En nu ga ik eens naar je foto’s kijken.
LikeLike
ik heb “the road” van mccarthy ook al een tijdje klaarliggen, maar ben er nog niet aan toegekomen. ik las intussen wel al een paar andere dingen, zoals “all the pretty horses” en “blood meridian”, en vooral die laatste blies me gewoon weg.
ook grappig dat je peter guralnick vermeldt, die man moet zowat mijn grootste held onder de muziekjournalisten zijn. alhoewel dat woord tekortschiet, zijn boeken lezen als romans.
ik heb pas ook een bespreking geschreven van de recente auster (over wie ik ooit nog een lullige thesis schreef), misschien interesseert het je wel: http://www.goddeau.com/content/view/4796
ik zag de laatste film niet (ik zag het niet zitten om naar het psk te gaan), maar ben destijds wel naar lulu on the bridge gaan kijken. ook een interessante film, maar je voelde ook dat het een schrijversfilm was: nu en dan te literair, te krampachtig volgestoken met symboliek, waardoor het nogal stijf aanvoelde. maar ik ga de nieuwe alleszins ergens proberen mee te pikken. ik was er enerzijds natuurlijk ook graag bijgeweest op die lezing in de passa porta, maar als je dan hoort dat de tent op voorhand al gevuld was met het literaire kruim dat lekker aanwezig staat te wezen, ben ik toch weer blij dat ik ook daar niet van de partij was.
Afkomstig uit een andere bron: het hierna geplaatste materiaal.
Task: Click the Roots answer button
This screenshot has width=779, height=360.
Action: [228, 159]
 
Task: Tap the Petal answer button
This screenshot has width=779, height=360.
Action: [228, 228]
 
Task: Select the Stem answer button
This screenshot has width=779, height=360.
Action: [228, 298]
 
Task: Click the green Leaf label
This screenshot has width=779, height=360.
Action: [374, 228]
enfin, we lezen en luisteren verder…
LikeLike
Guy, “het literaire kruim dat lekker aanwezig staat te wezen”, zo is het helemaal. Wat is dat toch vreselijk allemaal. Maar ik moet toegeven dat ik van die lezing niets wist. Vroeger kreeg ik nog foldertjes van Passa Porta, maar toen ze ontdekten wie ik was zullen ze mij wel geschrapt hebben, ha ha. En dat meen ik nog ook.
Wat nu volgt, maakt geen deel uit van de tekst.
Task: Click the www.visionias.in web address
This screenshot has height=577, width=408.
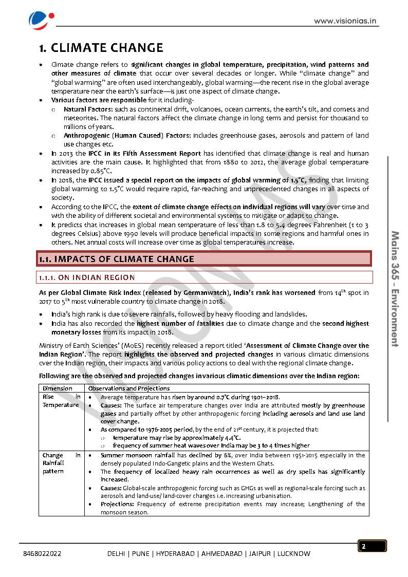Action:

Roen, zo moedig is dat niet. Het is ook een financiële noodzaak. Bovendien is hier alleen thuis zitten ook niet zo gezond. Maar het is heel moeilijk, dat wel. Ik zit heel graag hier binnen, en slapen kan ook heerlijk zijn.
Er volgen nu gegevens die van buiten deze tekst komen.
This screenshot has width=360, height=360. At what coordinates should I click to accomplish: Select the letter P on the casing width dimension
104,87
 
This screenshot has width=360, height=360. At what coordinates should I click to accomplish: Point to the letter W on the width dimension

Ik denk niet dat ik naar Emmylou Harris in het Paleis ga. Ik heb haar daar ooit zien optreden, en het leekt me niet de juiste omgeving. Mensen in blue jeans worden daar toch nog altijd een beetje vreemd bekeken. Typisch is hun huidige reeks tentoonstellingen en concerten onder de noemer “It’s not only rock and roll”. Het moet dus iets meer zijn, dan mag het. Maar “gewone rock and roll”, no way. Toch ga ik naar John Cale, vooral omdat hij zo goedkoop is. En ik zou graag zijn zachtere kant eens zien en horen. Ik zal dan mijn nieuw kostuum aantrekken. Of net niet!
LikeLike
niet verwonderlijk dat je het niet wist van die lezing: op het moment dat het bezoek werd bekend gemaakt bleek nl. dat het al volzet was
ik vraag me af of bij emmylou harris ook een groot deel van de tickets voorbehouden zijn voor vips en/of bedrijven, etc. het staat mooi, zo’n optreden bijwonen om de economische banden te versterken (ik ben te cynisch)
LikeLike
als die zakenmensen eens goed zullen luisteren naar de treurnis van Emmylou wacht ons wel een heel zware economische crisis.
LikeLike
Je gaat er van uit dat ze zullen luisteren? Is dat voor hen niet het zoveelste evenement waarop ze vooral aanwezig moeten zijn?
Daar glijdt alles van af, kritiek, muziek, schoonheid…het gladde oppervlak staat niet toe dat iets het zou kunnen laten barsten of verweren.
Ben ik nu te cynisch?
LikeLike
Ik zou alleszins toch gaan om te luisteren sezaar, maar ik ben dan ook gelukkig geen zakenman meer. Maar Martin heeft me alweer aan het twijfelen gebracht. Ik heb namelijk geen schoon kostuum meer. Enkel nog klassieke wrangler blue jeans.
LikeLike
roen, je moet ernaartoe, in jeans of zonder jeans. het is wel een bijzondere ervaring, emmylou in de zaal henri leboeuf. we waren toen met een heleboel vrienden, waarvan één zeer sombere kerel. die vond het allemaal heel slecht. en de zuilen stonden in de weg, wij hadden de goedkoopste plaatsen. want die vriend die alles heel slecht vond leefde van het ocmw.
sezaar, wat jij schrijft is geen cynisme, het is realisme. het paradigma van cynisme lijkt mij: degene die zegt, wat kan het me schelen dat die arme kindjes sterven, als ik maar goed kan eten.
LikeLike
dat ik dat weet. Ik ga in het psk naar Lou Reed, maar had geen achtergrondinformatie over hoe het er verder aan toe gaat daar. Nou niet te veel van aantrekken, zeker, ik ga tenslotte voor de artiest en zijn show.